* [STATED GOAL]: Identify every line in the items below that contains the string "click", and copy each of those lines.

— start of RECORDS SUPPLIED —

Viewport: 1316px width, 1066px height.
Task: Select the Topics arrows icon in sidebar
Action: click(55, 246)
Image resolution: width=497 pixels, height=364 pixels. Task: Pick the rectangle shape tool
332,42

— end of RECORDS SUPPLIED —
— start of RECORDS SUPPLIED —

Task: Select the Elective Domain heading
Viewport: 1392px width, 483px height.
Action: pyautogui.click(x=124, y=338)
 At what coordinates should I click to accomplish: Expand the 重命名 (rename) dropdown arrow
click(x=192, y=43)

— end of RECORDS SUPPLIED —

* [FINISHED ANSWER]:
Action: click(55, 246)
Action: pyautogui.click(x=124, y=338)
 At what coordinates should I click to accomplish: Expand the 重命名 (rename) dropdown arrow
click(x=192, y=43)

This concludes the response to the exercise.